We'll first let our ML model play against a RandBot. 

The below cell is not complete. The class `MLPlayingBot` and `RandBot` takes arguments,
and they are not given. Specify the arguments, and copy the code in `MyCode3`

In [None]:
import pathlib
import random

from schnapsen.game import SchnapsenGamePlayEngine
from schnapsen.bots import RandBot

from ml_bot_with_answers import MLPlayingBot

engine = SchnapsenGamePlayEngine()
model_dir = "ML_models"
model_name = "simple_model"
model_location = pathlib.Path(model_dir) / model_name

bot1 = MLPlayingBot()
bot2 = RandBot()

winner_id, game_points, score = engine.play_game(bot1, bot2, random.Random(0))
print(f"Game ended. Winner is {winner_id} with {game_points} points and {score}")

In [None]:
MyCode3 = """
import pathlib
import random

from schnapsen.game import SchnapsenGamePlayEngine
from schnapsen.bots import RandBot

from ml_bot_with_answers import MLPlayingBot

engine = SchnapsenGamePlayEngine()
model_dir = "ML_models"
model_name = "simple_model"
model_location = pathlib.Path(model_dir) / model_name

bot1 = MLPlayingBot(model_location=model_location, name="MLBot")
bot2 = RandBot(random.Random(42), name="RandBot")

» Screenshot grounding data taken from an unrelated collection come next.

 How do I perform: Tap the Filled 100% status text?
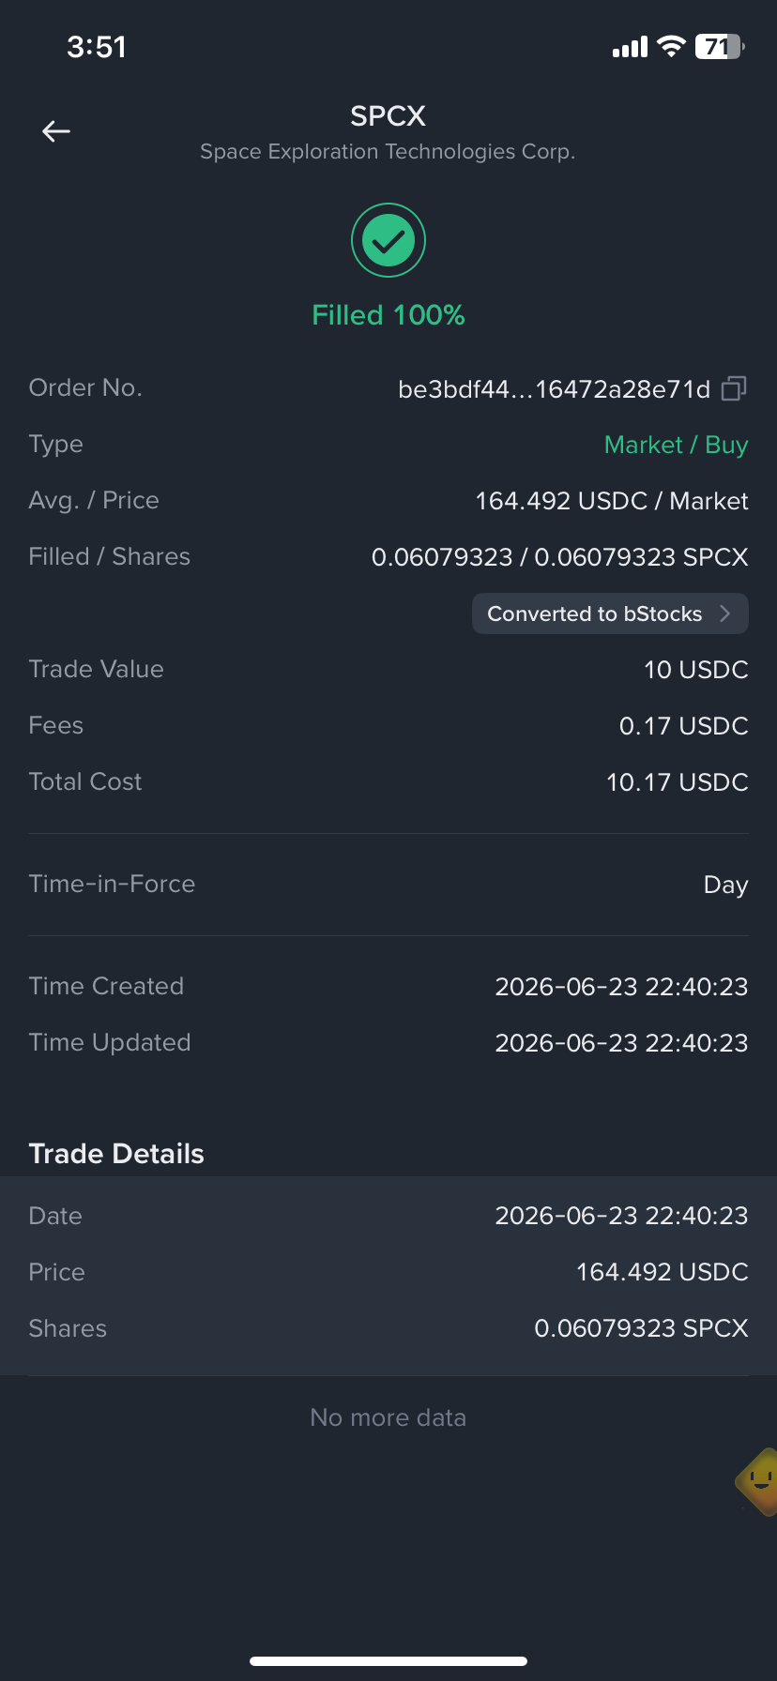pos(389,315)
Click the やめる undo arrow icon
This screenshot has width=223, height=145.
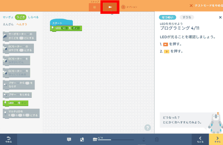tap(8, 139)
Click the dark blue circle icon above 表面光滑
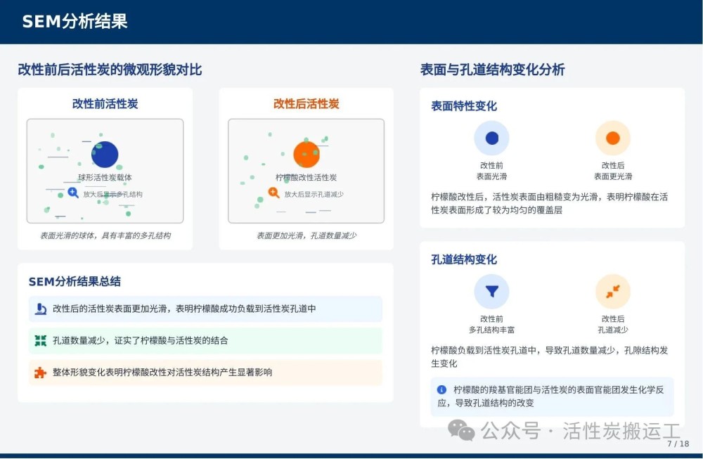This screenshot has height=459, width=703. coord(491,138)
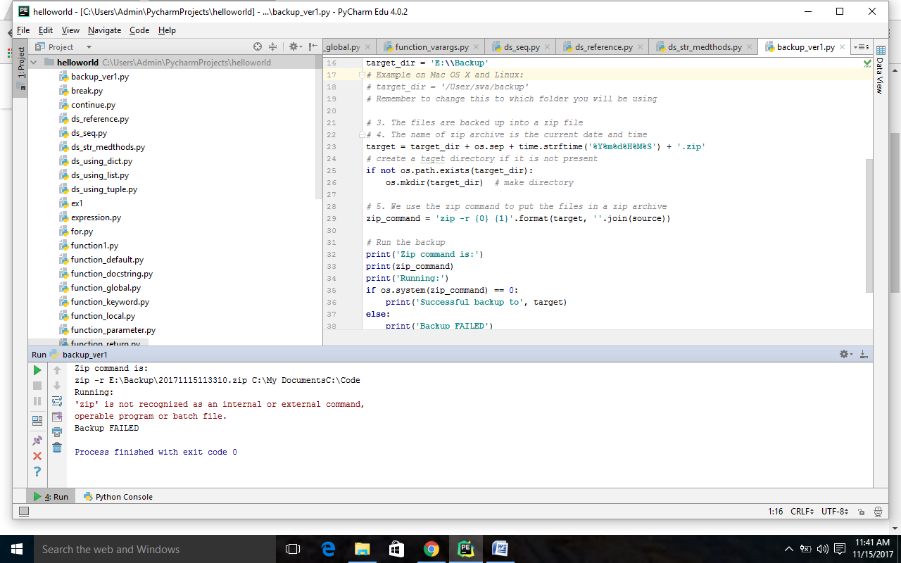This screenshot has width=901, height=563.
Task: Close the Run tab with the red X
Action: coord(37,456)
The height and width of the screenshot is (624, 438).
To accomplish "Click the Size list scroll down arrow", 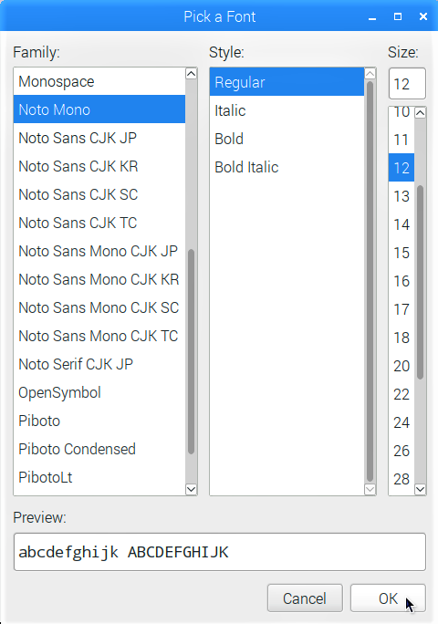I will (420, 489).
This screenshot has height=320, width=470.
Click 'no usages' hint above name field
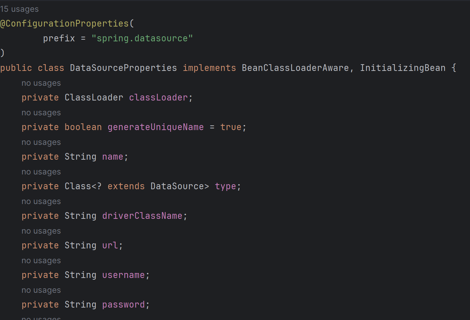(41, 142)
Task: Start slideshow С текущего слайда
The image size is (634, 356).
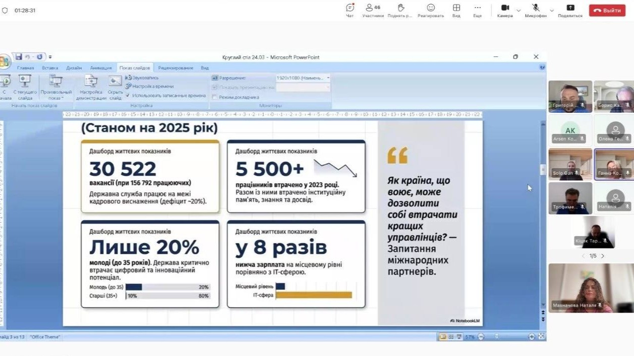Action: tap(25, 81)
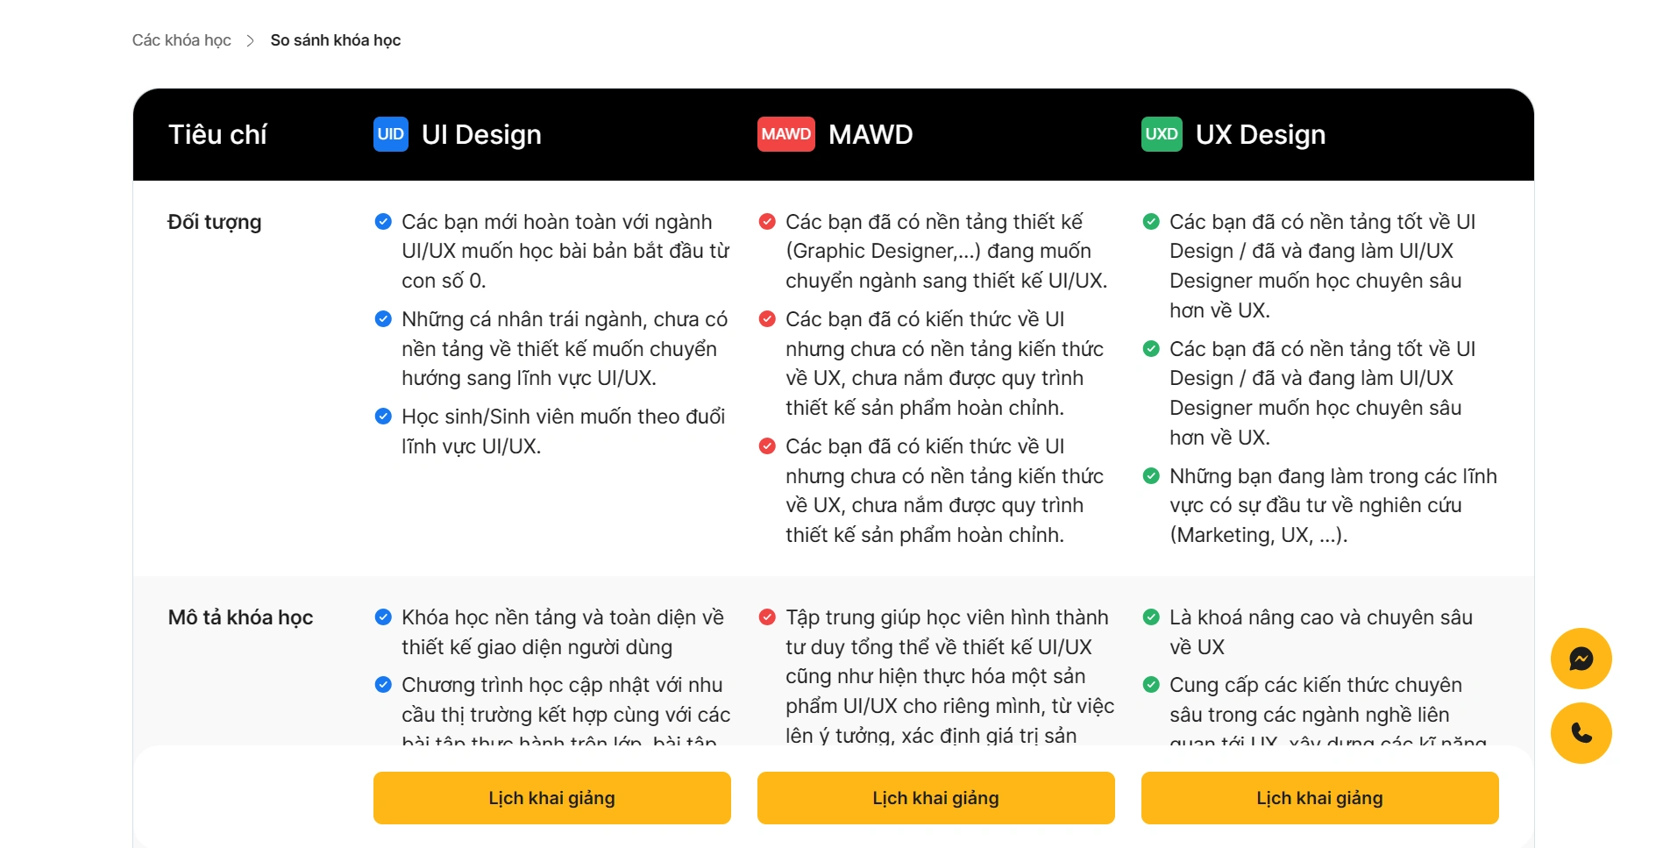Click the UI Design column heading
The image size is (1663, 848).
481,134
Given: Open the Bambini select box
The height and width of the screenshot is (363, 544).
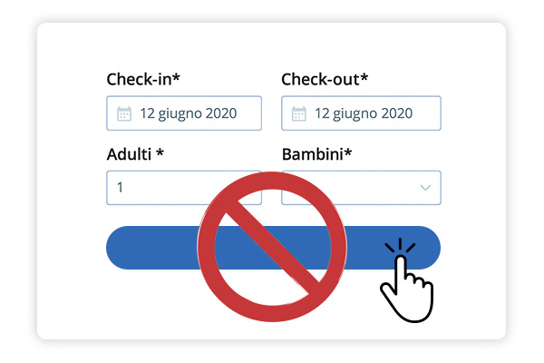Looking at the screenshot, I should tap(381, 188).
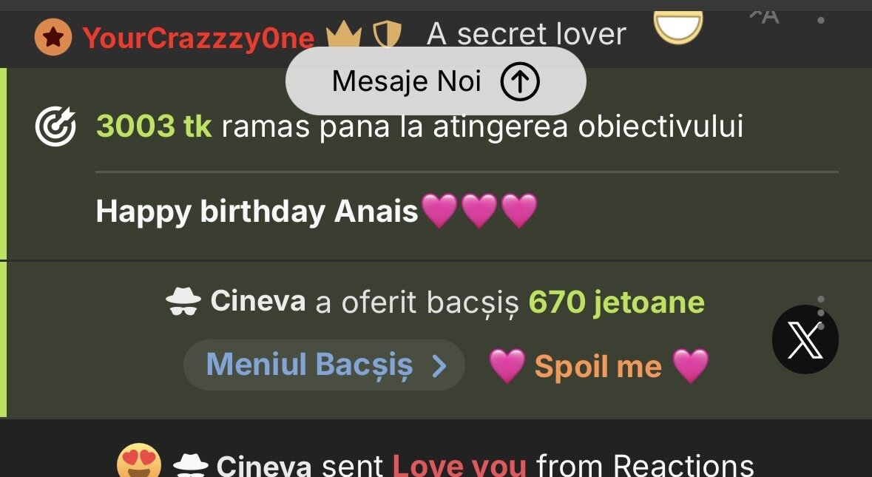Click the shield badge next to the crown
The image size is (872, 477).
click(x=386, y=35)
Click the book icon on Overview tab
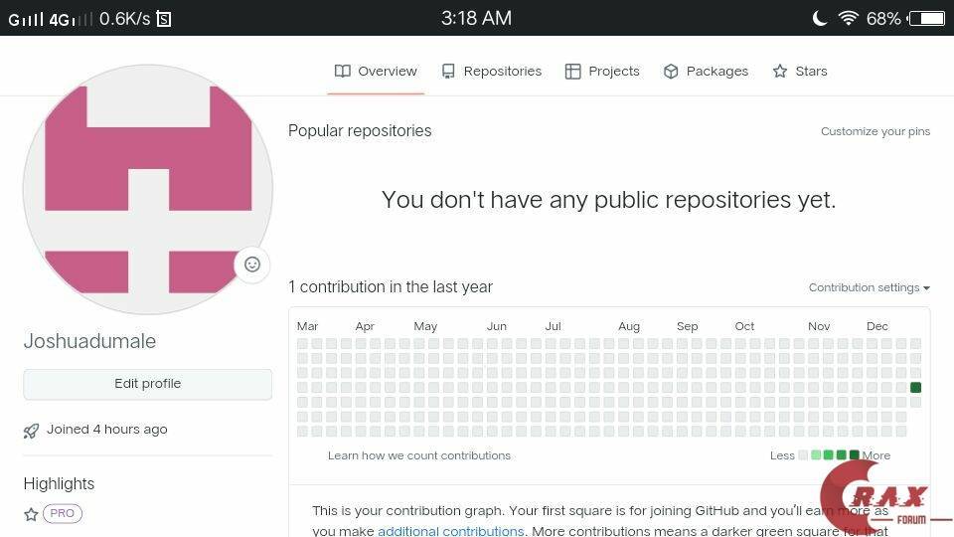The image size is (954, 537). [343, 72]
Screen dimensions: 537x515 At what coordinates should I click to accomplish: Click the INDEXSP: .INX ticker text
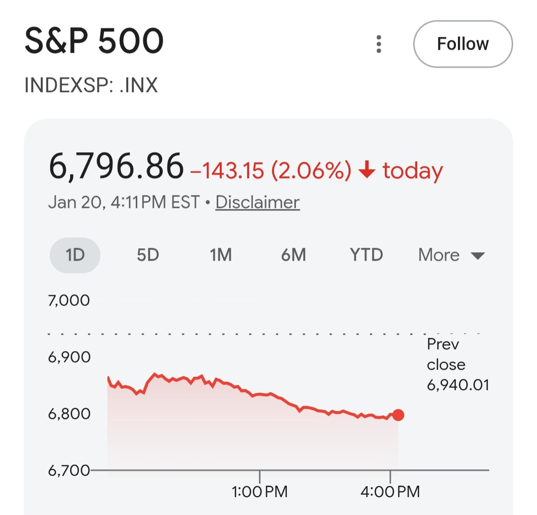[91, 86]
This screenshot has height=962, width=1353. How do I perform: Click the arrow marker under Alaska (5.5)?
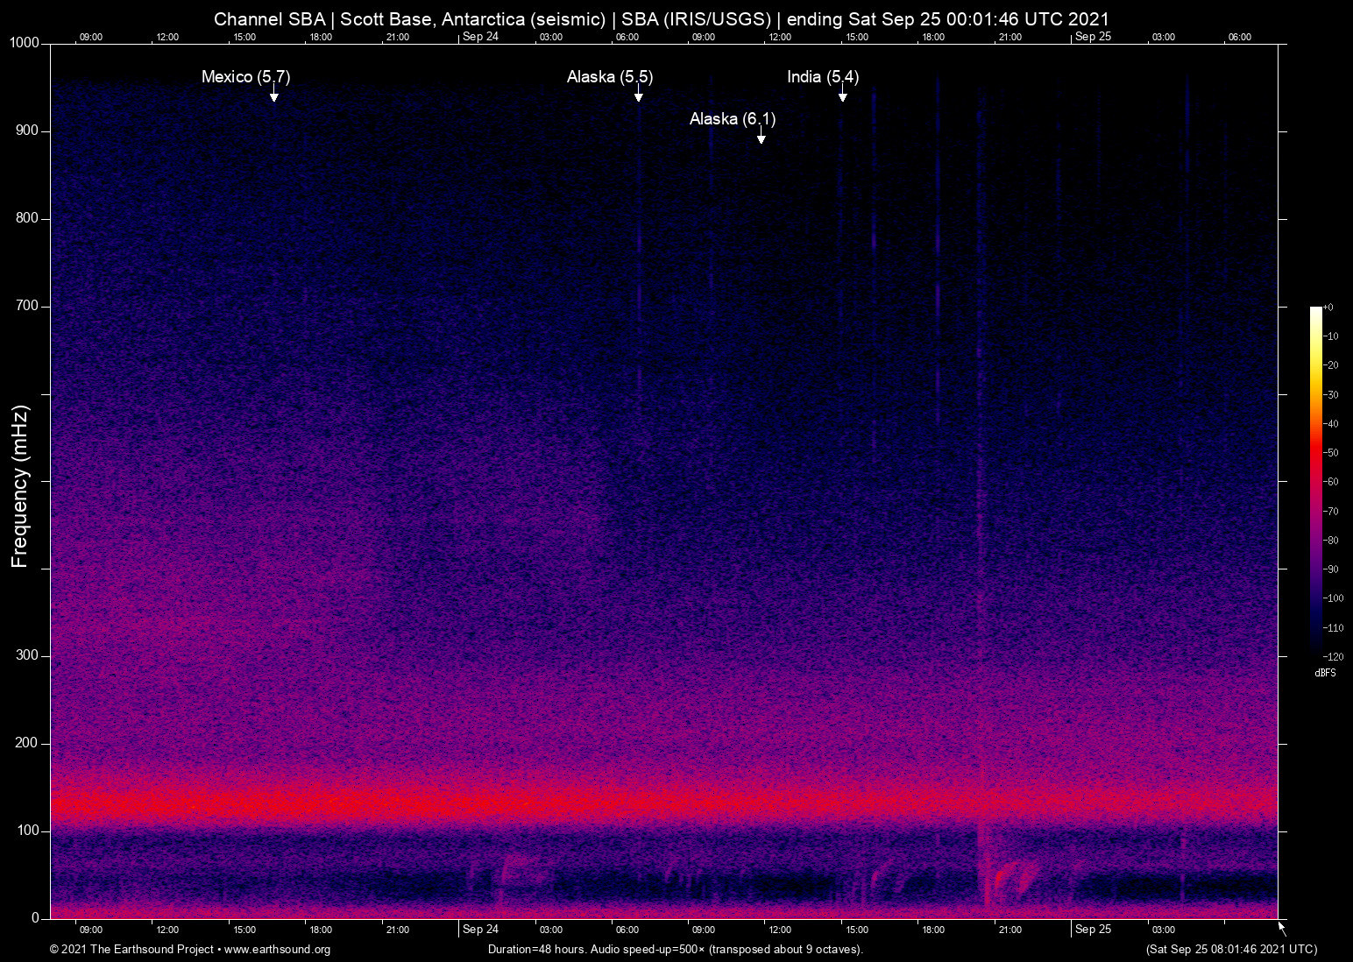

winner_id, game_points, score = engine.play_game(bot1, bot2, random.Random(0))
print(f"Game ended. Winner is {winner_id} with {game_points} points and {score}")
"""

#### Task 6

The above cell only runs one game MLBot vs. RandBot. As you have learned already, since 
there is always randomness involved, we should play this game multiple times and compare
the results. In the below cell, write code for a round-robin tournament where $N$ bots
play against each other. One of them has to be an MLBot, and the other $N-1$ can be any
bots that you have learend in this course. $N$ should be higher than 2. You can use 
the code from the previous assignments.


In [None]:
MyCode4 = """
Write your code here.
"""

In the below cell, write down the results of your experiment.

In [None]:
MyReport3 = """
Write your report here.
"""

## Final Task: Collect all the results

Uncomment and run this cell (and all the cells above) to generate the text file that you have to hand in together with the notebook on canvas!

### Please hand in only the text file which is generated by this method!

In [None]:
def exportToText(*args):
    with open(args[0], "w") as f:
        for argument in args:
            f.write("{}\n".format(argument))

exportToText("assignment6.txt", MyCode1, MyCode2, MyReport1, MyReport2, MyCode3, MyCode4, MyReport3)

Congrats on finishing all the assignments!

Machine learning, especially deep learning, has become a key to solving many difficult
problems in AI, the past 10 years, ranging from board games, self-driving cars, to 
scientific discoveries.

This assignment only touched upon a small tiny fraction of machine learning and what it
can do. If you are interested in machine learning, feel free to check out numerous online 
materials and the related VU courses.

Have fun. To be continued in Project Intelligent Systems in Period 3.